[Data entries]
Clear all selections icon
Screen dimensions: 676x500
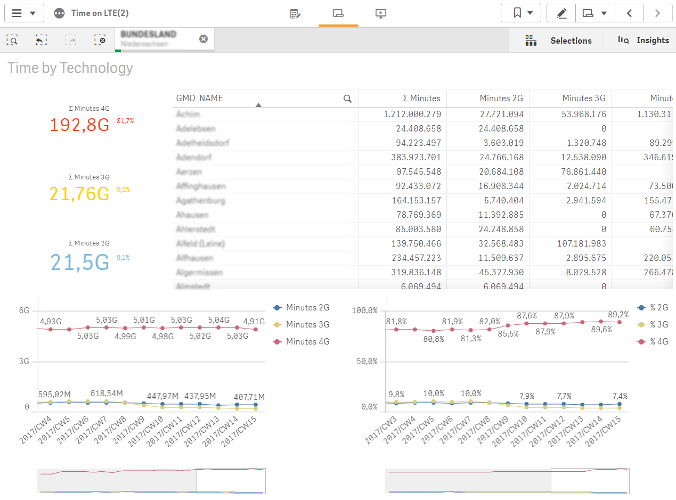pos(99,40)
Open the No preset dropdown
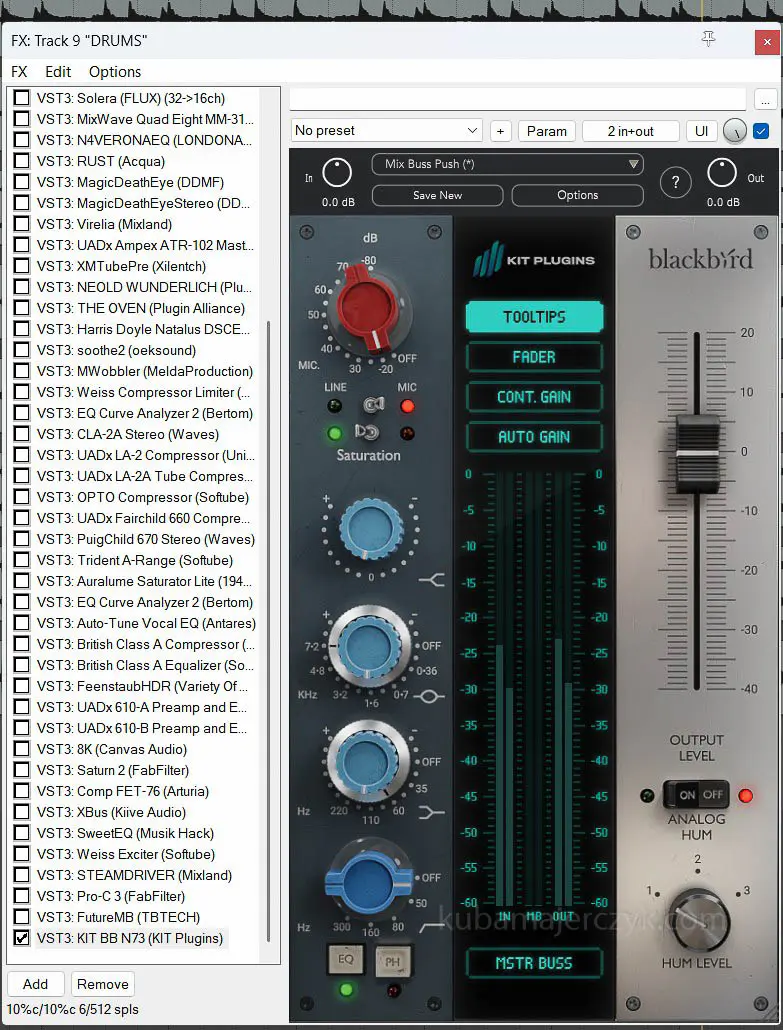 click(387, 131)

* [What is needed]: What is needed is an exact copy of all the entries above, minus the pictures.

* [Task result]:
Clear all selections icon
Screen dimensions: 676x500
pos(99,40)
Open the No preset dropdown
 click(387, 131)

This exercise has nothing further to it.